Today (February 1) marks the beginning of LGBT+ history month, a celebratory time that recognises role models within the community of past and present.
Since February 2013, the history month was established to observe lesbian, gay, bisexual and transgender history, as well as the history of gay rights and civil rights movement.
The Nottingham LGBTQ+ community is one of many across the country that will be partaking in celebrations across the month.
Emma Wall, the Nottingham Trent University President of the Pride Society is one of many who is looking forward to the month ahead.
Emma said: “To me, LGBTQ+ History Month is very important, as it reminds people both within and outside of the community to look back at the past.
“We remember the struggles of those before us, and the brave people who fought for the rights we have today.
“Personally, remembering the past keeps me grounded and reminds me that we still have a way to go before we’ve achieved real equality.
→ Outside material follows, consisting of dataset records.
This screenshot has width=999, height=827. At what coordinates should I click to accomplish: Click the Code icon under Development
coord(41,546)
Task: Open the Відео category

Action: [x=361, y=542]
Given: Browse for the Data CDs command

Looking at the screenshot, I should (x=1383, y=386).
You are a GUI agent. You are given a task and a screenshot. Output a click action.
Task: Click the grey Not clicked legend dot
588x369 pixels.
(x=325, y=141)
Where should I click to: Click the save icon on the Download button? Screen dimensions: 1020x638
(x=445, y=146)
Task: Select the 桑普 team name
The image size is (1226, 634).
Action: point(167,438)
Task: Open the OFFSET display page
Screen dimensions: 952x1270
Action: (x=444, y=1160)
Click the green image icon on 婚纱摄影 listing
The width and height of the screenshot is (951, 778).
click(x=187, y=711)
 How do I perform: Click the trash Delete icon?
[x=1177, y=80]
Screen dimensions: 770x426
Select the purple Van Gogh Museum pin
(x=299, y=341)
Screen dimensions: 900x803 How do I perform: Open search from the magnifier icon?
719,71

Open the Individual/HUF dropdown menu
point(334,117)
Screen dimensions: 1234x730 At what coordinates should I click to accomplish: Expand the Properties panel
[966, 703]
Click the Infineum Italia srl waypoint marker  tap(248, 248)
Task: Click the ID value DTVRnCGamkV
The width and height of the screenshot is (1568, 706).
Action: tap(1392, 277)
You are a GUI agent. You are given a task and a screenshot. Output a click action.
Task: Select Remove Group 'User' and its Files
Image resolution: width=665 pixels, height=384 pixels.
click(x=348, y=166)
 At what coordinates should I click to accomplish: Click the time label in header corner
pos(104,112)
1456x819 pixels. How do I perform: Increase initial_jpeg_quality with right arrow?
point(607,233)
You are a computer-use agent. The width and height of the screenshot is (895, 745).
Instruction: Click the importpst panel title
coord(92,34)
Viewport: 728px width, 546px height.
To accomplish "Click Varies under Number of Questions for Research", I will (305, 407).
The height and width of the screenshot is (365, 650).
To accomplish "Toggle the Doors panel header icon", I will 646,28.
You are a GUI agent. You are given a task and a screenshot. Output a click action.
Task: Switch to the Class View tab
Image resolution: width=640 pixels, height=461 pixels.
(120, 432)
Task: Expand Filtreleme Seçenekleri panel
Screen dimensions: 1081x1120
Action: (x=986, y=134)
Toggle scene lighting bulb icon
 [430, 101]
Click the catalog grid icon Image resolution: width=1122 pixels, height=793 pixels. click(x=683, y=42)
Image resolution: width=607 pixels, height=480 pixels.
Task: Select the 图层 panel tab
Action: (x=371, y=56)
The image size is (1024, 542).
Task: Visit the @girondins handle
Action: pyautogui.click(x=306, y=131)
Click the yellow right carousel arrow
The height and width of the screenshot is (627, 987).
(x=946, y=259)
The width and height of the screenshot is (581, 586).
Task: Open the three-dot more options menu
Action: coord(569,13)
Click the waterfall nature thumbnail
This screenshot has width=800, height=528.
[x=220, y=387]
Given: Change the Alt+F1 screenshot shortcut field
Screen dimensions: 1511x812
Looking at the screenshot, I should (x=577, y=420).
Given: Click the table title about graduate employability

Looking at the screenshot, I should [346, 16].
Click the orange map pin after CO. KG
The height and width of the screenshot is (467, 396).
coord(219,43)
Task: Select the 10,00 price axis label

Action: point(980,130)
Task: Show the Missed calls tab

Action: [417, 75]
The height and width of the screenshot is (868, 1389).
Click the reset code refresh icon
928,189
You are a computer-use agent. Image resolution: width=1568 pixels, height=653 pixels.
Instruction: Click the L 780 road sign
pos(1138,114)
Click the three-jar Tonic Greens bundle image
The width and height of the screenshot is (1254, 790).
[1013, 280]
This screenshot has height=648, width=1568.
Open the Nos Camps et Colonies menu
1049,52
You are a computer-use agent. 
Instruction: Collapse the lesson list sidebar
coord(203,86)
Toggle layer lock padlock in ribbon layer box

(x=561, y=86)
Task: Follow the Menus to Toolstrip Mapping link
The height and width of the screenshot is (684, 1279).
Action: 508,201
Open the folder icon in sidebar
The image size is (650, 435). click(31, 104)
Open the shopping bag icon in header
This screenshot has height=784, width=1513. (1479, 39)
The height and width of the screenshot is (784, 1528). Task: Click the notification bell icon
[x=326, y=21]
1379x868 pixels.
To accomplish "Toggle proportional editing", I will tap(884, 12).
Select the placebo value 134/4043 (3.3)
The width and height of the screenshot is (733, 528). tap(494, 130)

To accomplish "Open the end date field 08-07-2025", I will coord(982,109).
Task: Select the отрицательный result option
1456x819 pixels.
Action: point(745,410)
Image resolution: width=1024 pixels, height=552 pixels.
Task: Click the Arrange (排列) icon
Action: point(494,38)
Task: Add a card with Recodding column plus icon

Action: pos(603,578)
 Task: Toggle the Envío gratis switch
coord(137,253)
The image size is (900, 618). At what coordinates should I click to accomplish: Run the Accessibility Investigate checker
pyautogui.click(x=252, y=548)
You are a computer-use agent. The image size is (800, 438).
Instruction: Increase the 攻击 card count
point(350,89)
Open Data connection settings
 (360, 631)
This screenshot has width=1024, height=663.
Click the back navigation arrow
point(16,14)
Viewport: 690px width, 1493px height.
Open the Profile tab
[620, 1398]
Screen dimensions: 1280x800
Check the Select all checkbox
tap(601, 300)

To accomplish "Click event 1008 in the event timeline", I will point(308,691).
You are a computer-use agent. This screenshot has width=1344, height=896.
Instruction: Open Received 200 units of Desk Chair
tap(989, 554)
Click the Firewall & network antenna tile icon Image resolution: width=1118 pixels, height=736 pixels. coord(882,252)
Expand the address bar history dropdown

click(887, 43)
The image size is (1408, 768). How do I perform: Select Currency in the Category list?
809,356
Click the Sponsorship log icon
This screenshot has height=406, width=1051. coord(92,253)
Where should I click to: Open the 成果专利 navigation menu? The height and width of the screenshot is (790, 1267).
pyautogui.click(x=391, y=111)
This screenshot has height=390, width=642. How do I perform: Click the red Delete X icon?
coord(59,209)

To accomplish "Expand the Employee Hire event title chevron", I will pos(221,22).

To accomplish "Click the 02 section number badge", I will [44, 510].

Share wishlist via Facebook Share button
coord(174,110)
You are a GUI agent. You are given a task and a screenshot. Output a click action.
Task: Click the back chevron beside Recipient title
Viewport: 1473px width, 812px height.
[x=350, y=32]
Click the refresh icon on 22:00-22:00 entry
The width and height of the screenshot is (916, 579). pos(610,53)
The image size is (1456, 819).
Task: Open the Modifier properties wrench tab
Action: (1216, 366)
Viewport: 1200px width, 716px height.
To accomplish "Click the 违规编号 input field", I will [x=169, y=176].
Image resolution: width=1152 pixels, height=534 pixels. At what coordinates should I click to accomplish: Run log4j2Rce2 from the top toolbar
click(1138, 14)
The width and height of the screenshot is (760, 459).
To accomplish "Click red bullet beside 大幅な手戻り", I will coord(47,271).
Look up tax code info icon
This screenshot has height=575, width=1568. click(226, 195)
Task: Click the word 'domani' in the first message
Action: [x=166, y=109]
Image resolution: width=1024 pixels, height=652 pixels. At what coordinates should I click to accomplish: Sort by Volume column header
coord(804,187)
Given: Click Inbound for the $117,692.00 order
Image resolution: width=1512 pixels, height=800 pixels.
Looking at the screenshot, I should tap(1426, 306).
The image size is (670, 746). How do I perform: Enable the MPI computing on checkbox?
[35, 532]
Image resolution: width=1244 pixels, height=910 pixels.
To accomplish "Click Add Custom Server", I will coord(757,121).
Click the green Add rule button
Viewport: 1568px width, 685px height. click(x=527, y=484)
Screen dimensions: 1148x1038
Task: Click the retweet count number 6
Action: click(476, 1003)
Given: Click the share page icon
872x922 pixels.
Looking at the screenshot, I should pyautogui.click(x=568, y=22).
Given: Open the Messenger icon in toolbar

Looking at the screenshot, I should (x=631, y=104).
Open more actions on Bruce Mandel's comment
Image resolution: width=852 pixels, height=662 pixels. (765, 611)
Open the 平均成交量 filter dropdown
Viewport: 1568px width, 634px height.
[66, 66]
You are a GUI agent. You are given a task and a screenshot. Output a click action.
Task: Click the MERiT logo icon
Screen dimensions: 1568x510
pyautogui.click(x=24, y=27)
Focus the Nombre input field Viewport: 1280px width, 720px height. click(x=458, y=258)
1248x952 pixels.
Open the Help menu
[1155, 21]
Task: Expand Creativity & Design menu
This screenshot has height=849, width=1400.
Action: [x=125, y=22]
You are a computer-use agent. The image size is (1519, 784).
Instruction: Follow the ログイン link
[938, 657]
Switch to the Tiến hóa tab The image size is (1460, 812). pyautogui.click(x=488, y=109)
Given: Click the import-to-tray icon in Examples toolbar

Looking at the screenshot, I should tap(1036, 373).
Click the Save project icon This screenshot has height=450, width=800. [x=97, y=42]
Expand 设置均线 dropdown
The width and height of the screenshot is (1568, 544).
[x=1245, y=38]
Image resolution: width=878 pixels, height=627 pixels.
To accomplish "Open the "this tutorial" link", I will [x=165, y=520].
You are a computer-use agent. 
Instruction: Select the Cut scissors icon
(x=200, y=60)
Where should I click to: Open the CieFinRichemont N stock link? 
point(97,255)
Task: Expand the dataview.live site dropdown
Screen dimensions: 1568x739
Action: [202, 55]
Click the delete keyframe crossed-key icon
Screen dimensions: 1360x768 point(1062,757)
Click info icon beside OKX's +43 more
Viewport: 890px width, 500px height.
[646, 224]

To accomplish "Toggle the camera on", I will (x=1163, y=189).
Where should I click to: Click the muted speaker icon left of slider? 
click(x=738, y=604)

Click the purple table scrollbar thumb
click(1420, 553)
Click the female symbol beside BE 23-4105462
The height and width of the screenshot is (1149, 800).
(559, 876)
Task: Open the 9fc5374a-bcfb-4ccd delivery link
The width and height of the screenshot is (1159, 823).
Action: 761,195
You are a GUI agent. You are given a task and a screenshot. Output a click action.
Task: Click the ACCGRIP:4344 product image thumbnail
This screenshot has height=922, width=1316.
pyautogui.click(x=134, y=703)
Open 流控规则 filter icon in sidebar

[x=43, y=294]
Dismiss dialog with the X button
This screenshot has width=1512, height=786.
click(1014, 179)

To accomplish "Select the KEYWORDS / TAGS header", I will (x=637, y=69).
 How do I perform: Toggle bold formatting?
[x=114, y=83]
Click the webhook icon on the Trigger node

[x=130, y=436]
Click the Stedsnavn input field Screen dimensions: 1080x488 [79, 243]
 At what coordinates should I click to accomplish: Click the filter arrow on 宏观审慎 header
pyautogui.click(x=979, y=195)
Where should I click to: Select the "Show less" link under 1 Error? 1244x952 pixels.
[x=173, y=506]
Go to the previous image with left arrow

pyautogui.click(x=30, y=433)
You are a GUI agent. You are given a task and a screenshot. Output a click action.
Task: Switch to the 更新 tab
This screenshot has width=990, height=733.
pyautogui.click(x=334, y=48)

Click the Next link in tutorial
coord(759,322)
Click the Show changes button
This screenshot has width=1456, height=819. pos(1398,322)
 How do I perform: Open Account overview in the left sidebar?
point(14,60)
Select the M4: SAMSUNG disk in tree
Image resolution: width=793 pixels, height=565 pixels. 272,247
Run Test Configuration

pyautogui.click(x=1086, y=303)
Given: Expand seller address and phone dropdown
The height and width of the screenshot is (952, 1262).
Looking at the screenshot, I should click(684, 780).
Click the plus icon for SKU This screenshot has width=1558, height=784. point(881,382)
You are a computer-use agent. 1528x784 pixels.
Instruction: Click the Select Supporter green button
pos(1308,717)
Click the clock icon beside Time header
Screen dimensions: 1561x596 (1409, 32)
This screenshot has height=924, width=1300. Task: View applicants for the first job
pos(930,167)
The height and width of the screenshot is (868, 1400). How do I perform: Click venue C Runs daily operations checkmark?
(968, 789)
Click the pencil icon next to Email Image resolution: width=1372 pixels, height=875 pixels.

“I’ve had slurs shouted at me in public and the occasional person who doesn’t understand what is and isn’t okay to say to an LGBT individual.
“I think that a lot of queer people have to grow a thick skin because of experiences like this.
“As a queer person I can sometimes feel somewhat detached from history; queer history has been censored and silenced in many cases.”
The NTU Pride Society strives to be inclusive of anyone, and provides a safe space for anyone to ask questions, become involved in discussions and make new friends through events they hold.
To celebrate this month, the society will be running various events including their usual meetups and socials such as a transgender workshop where those attending can learn what it is like to be transgender.
Emma added: “As a personal exercise this February, I plan to listen to “The Log Books”, which is a podcast that explores the charity Switchboard’s records of callers to their LGBTQ+ helpline from 1974 onwards.”
To find out more about the NTU Pride society, you can find out here.
The LGBT+ service in Nottinghamshire was established in 2016, and provides a range of specialised services for those aged 11-25 years old who identify as LGBT+, or those who may be questioning if they are.
They pride themselves on providing a safe and non-judgemental place where individuals can be themselves with no judgement, as well as meet new people and access support.
Georgia Crossland, who works at the LGBT+ Nottinghamshire service shared how the group will be celebrating the history month, and how important it is that not only this month that celebrates the LGBT+ community.
Georgia said: “We provide a safe non-judgemental for children’s and young people.
“All throughout the history month, every week there will be different activities, looking at role models, the law, legislation and how its changed over time.
“We also do attend the Nottingham Rainbow Heritage Awards the last Wednesday of the month and every year we attend the event.
“I think its important throughout the year, not just the month.
“It just brings the focus why we continue to raise awareness around issues and getting the education in schools.
“For young people as well learning about the history is apart their identity.”
If you would like to find out more information about the LGBT+ Nottinghamshire service, you can find out here.
Antonia Dale, 29, a Nottingham resident who is a part of the LGBT+ community also shared how important this month is to her.
Antonia said: “It is so important to me to celebrate all of the amazing queer people that have surrounded me throughout my adult life.
“Being amongst the LGBTQIA+ community is where I feel most safe, loved and valued.
“I think it is so important to keep pushing for queer visibility and representation so that the wider community sees and appreciates us.”
Antonia also reveals how she loves queer art and photography books, as she believes “there is something so special about queer photography and how it captures the kaleidoscope of identities that make up our community,” adds Antonia.
In terms of any prejudice Antonia may have experienced, she adds: “I think I’m one of the lucky ones who has managed to escape homophobia in the form of insults or attacks, however society’s general lack or understanding of queer diversity can be very harmful.”
There are many events that you should not miss out on this month across Nottinghamshire to celebrate LGBT+ history month:
- Drag Bingo Special at Nottingham Trent Student Union, Tuesday February 1 – Nottingham’s own drag queen Kitty Tray will be taking over the NTSU on February 1 to kick off the celebratory month.
- LGBTea and Chat, Monday February 7 – At The Orangery, at the NTU Brackenshurst campus, a safe and social space will be held for the LGBT community to meet others and chat. The same event will also be held on Monday February 14 at the Clifton Lounge and the Mezz Lounge at the NTU City campus on Tuesday February 21.
- ICON, Tuesday February 8 – The NTU City Student Union will be holding a LGBTQ+ club night.
- LGBTQ+ History Month Quiz, Friday February 17 – The NTU Pride Society will be hosting in collaboration with the NTSU to hold this quiz night in celebration of the history month.
- Broadway Cinema & Cafe – The independent cinema based in Broad Street, Nottingham, NG1 3AL is a LGBTQIA+ friendly venue and screens LGBT films
- Pubs in Nottingham – The New Foresters Pub in St Anns Street and The Lord Roberts Pub in Broad Street are both LGBT+ friendly venues within the city.
How ever you may celebrate LGBT+ history month, across Nottinghamshire there are many events you can attend to educate yourselves on the role models of this community of past and present.